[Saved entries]
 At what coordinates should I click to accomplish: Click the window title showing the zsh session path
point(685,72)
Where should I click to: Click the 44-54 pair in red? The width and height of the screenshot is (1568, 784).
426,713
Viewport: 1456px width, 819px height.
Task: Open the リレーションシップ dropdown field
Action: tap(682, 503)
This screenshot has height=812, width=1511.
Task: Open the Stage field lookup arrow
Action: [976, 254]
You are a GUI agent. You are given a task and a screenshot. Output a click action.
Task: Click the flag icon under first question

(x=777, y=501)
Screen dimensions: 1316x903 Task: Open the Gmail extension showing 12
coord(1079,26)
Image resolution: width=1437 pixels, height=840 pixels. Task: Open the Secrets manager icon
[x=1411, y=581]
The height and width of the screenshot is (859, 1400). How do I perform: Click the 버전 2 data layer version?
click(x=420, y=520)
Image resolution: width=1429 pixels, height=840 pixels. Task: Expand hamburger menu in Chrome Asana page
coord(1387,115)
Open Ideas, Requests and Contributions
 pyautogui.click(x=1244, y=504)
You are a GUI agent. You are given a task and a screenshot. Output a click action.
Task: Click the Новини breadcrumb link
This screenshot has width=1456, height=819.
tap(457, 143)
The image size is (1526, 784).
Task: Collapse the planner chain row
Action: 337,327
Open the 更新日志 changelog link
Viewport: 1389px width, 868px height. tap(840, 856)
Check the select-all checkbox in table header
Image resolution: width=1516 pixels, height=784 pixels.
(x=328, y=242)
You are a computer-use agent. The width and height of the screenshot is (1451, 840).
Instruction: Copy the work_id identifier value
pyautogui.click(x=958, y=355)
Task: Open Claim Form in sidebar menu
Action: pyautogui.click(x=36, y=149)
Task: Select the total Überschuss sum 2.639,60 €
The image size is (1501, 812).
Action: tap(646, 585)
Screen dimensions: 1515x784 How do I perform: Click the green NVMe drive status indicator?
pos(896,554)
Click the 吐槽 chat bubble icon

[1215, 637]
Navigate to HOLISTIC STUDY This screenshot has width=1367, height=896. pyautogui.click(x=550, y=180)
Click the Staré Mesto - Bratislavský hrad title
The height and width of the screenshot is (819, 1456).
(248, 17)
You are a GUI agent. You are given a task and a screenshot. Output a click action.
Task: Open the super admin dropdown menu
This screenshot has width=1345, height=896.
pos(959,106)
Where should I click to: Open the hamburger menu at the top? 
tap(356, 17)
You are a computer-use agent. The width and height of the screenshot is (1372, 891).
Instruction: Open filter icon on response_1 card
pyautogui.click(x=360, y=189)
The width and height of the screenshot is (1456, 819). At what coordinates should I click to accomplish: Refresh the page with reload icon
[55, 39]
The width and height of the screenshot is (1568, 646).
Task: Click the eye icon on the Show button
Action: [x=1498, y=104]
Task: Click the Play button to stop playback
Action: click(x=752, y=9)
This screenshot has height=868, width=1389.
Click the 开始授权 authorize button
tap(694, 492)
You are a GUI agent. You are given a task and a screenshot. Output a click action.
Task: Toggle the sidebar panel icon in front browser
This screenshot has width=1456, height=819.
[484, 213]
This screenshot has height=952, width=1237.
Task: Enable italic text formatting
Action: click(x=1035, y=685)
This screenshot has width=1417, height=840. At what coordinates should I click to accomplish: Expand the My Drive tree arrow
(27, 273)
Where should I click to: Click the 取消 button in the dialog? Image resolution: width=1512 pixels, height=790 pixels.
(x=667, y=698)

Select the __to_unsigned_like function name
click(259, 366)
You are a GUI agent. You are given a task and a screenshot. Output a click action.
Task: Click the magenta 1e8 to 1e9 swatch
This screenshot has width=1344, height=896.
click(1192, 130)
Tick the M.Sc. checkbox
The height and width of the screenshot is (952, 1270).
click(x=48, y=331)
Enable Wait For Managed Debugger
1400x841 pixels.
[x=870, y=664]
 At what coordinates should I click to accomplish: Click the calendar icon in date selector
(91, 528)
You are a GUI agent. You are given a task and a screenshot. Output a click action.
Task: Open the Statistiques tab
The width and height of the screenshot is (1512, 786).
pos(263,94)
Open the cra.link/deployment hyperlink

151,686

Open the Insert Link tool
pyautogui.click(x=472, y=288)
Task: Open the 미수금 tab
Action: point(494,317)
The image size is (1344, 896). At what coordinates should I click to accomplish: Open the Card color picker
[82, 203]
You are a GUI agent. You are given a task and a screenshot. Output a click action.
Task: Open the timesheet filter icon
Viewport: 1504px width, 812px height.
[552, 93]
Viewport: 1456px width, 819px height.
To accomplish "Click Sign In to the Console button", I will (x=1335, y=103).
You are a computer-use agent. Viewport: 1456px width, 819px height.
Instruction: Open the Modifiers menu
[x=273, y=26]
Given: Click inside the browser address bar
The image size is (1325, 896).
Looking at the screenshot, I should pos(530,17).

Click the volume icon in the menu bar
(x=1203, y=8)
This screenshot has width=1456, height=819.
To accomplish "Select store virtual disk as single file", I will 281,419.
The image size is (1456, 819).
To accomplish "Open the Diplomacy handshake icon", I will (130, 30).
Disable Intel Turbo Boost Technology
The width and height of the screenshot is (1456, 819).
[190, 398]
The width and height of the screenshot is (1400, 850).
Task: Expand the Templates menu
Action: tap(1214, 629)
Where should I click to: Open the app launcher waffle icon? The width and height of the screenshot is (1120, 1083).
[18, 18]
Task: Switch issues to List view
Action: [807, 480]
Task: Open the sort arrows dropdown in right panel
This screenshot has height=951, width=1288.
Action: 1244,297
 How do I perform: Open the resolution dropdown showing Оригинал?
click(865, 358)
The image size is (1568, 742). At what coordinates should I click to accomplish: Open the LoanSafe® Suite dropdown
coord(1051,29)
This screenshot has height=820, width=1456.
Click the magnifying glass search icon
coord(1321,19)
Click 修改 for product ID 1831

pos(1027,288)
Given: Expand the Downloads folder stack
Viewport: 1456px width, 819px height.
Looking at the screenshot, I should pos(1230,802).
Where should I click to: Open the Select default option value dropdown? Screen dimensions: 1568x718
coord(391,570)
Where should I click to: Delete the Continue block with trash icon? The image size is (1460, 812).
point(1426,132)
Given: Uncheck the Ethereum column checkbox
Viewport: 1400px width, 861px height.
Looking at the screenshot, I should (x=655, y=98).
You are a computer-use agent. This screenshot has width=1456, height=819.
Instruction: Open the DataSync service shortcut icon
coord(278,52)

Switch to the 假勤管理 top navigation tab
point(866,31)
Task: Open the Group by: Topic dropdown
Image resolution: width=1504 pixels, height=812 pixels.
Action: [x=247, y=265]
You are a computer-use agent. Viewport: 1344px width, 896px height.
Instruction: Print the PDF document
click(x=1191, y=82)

#### [Problem requirements]
Your answer should consist of every line from the entries that holds "panel".

#### [Reply to the exercise]
Task: Toggle the sidebar panel icon in front browser
Task: Open the sort arrows dropdown in right panel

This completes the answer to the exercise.